*EXERCISE OBJECTIVE*
Your answer must consist solely of the lines from the one containing "You are a computer-use agent. 403x214 pixels." through the last line of the records below, reproduced exactly, with all pictures omitted.

*THE INPUT*
-=-=-

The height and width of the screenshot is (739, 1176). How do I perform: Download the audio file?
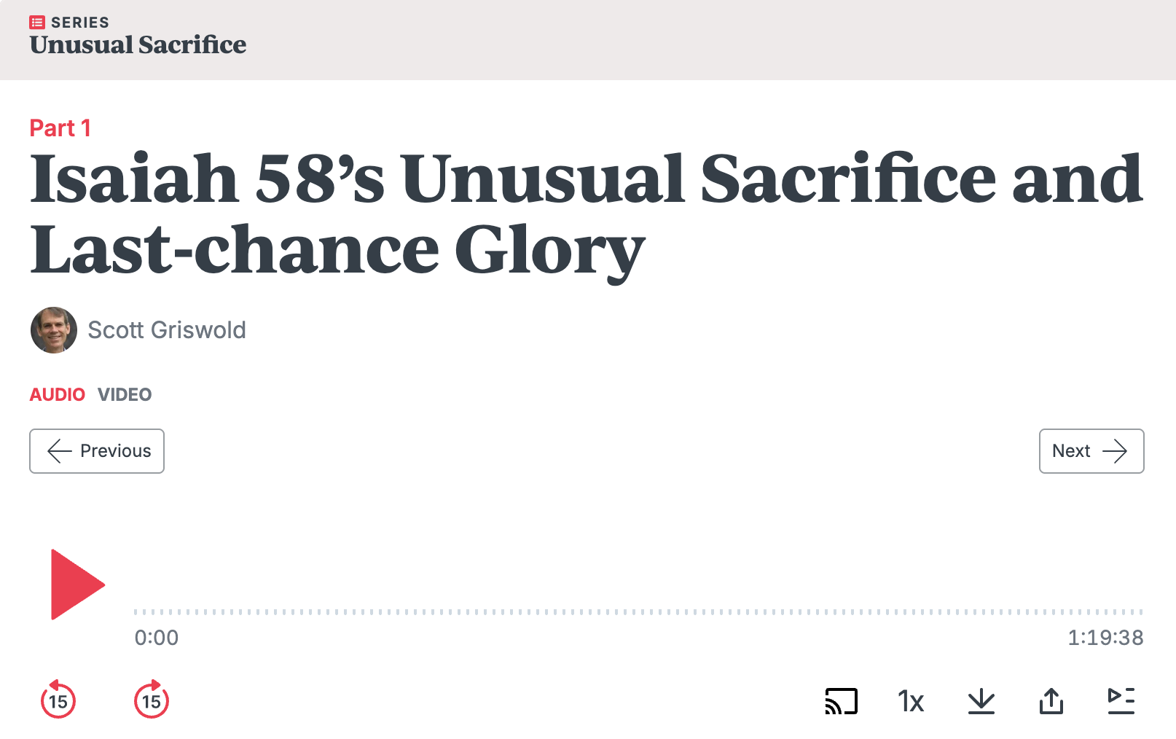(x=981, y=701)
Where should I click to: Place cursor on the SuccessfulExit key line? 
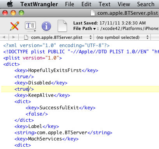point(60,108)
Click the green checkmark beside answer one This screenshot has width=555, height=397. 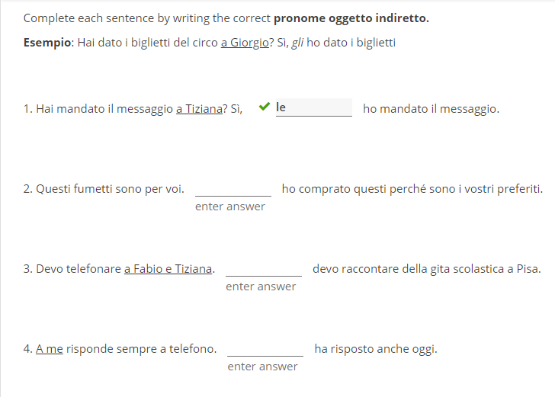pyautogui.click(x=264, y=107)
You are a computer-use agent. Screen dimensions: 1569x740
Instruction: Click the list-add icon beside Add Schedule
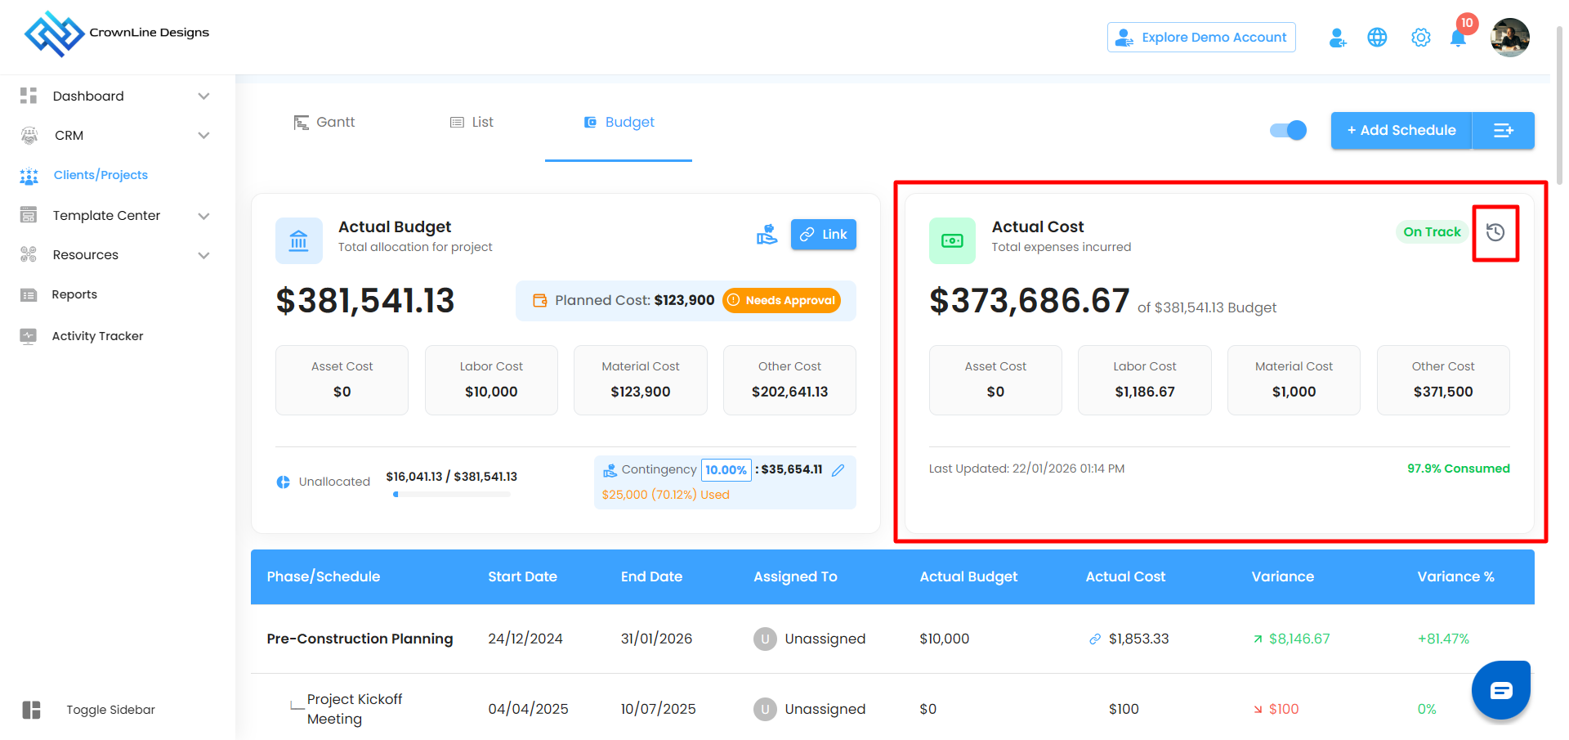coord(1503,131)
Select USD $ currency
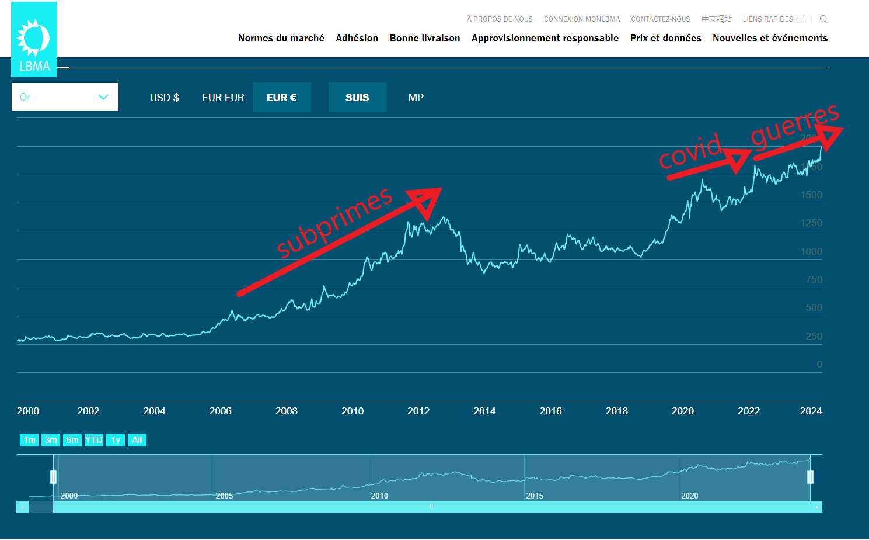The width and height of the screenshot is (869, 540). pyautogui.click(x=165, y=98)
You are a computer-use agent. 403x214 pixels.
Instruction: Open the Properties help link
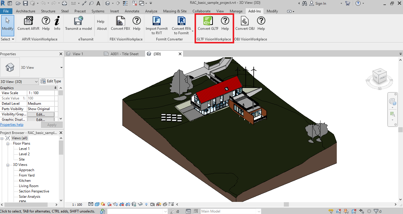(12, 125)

-=-=-

*ANSWER TO THE EXERCISE*
You are a computer-use agent. 403x214 pixels.
Instruction: Open the Properties help link
(12, 125)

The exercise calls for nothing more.